Take every line of the material and reproduce it exactly.
BEGIN Extracted information
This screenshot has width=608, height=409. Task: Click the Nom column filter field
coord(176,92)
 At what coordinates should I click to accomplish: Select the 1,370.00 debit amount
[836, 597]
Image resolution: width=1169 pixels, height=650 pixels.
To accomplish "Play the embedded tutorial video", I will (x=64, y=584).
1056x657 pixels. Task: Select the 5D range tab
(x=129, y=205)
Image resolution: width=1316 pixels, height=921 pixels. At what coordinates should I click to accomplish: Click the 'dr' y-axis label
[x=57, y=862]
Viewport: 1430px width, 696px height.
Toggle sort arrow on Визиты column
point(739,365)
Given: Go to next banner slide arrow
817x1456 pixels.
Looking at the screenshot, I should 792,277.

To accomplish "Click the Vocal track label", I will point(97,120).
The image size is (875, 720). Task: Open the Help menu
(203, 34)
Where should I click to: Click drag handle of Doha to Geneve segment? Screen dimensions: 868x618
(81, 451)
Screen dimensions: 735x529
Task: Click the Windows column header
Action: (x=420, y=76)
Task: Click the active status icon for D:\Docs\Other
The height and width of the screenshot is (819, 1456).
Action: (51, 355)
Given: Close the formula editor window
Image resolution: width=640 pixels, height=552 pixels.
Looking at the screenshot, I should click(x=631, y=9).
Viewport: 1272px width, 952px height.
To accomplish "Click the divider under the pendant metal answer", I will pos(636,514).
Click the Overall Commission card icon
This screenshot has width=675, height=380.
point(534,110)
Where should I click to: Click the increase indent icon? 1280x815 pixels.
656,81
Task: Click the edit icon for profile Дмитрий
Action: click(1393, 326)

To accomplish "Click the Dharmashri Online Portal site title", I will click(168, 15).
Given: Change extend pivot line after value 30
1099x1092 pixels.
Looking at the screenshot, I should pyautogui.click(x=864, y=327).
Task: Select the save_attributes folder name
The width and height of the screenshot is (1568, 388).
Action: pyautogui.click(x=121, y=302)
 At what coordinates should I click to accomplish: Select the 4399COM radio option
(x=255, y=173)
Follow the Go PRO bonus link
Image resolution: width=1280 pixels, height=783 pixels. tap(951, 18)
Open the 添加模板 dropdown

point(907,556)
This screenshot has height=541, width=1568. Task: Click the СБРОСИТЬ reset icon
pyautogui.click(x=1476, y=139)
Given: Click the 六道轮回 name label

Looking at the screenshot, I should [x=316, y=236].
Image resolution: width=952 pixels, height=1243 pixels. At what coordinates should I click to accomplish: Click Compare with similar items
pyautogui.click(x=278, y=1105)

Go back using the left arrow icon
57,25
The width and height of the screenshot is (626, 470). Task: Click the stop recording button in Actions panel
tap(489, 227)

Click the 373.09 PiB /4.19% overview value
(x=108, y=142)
END Extracted information
> **Result for this task**:
This screenshot has width=608, height=409. Task: Click the Nom column filter field
coord(176,92)
 At what coordinates should I click to accomplish: Select the 1,370.00 debit amount
[836, 597]
Image resolution: width=1169 pixels, height=650 pixels.
To accomplish "Play the embedded tutorial video", I will (x=64, y=584).
1056x657 pixels. Task: Select the 5D range tab
(x=129, y=205)
Image resolution: width=1316 pixels, height=921 pixels. At what coordinates should I click to accomplish: Click the 'dr' y-axis label
[x=57, y=862]
Viewport: 1430px width, 696px height.
Toggle sort arrow on Визиты column
point(739,365)
Given: Go to next banner slide arrow
817x1456 pixels.
Looking at the screenshot, I should 792,277.

To accomplish "Click the Vocal track label", I will point(97,120).
The image size is (875, 720). Task: Open the Help menu
(203, 34)
Where should I click to: Click drag handle of Doha to Geneve segment? Screen dimensions: 868x618
(81, 451)
Screen dimensions: 735x529
Task: Click the Windows column header
Action: (x=420, y=76)
Task: Click the active status icon for D:\Docs\Other
The height and width of the screenshot is (819, 1456).
Action: (51, 355)
Given: Close the formula editor window
Image resolution: width=640 pixels, height=552 pixels.
Looking at the screenshot, I should click(x=631, y=9).
Viewport: 1272px width, 952px height.
To accomplish "Click the divider under the pendant metal answer", I will pos(636,514).
Click the Overall Commission card icon
This screenshot has width=675, height=380.
point(534,110)
Where should I click to: Click the increase indent icon? 1280x815 pixels.
656,81
Task: Click the edit icon for profile Дмитрий
Action: click(1393, 326)

To accomplish "Click the Dharmashri Online Portal site title", I will click(168, 15).
Given: Change extend pivot line after value 30
1099x1092 pixels.
Looking at the screenshot, I should pyautogui.click(x=864, y=327).
Task: Select the save_attributes folder name
The width and height of the screenshot is (1568, 388).
Action: pyautogui.click(x=121, y=302)
 At what coordinates should I click to accomplish: Select the 4399COM radio option
(x=255, y=173)
Follow the Go PRO bonus link
Image resolution: width=1280 pixels, height=783 pixels. tap(951, 18)
Open the 添加模板 dropdown

point(907,556)
This screenshot has height=541, width=1568. Task: Click the СБРОСИТЬ reset icon
pyautogui.click(x=1476, y=139)
Given: Click the 六道轮回 name label

Looking at the screenshot, I should [x=316, y=236].
Image resolution: width=952 pixels, height=1243 pixels. At what coordinates should I click to accomplish: Click Compare with similar items
pyautogui.click(x=278, y=1105)

Go back using the left arrow icon
57,25
The width and height of the screenshot is (626, 470). Task: Click the stop recording button in Actions panel
tap(489, 227)

Click the 373.09 PiB /4.19% overview value
(x=108, y=142)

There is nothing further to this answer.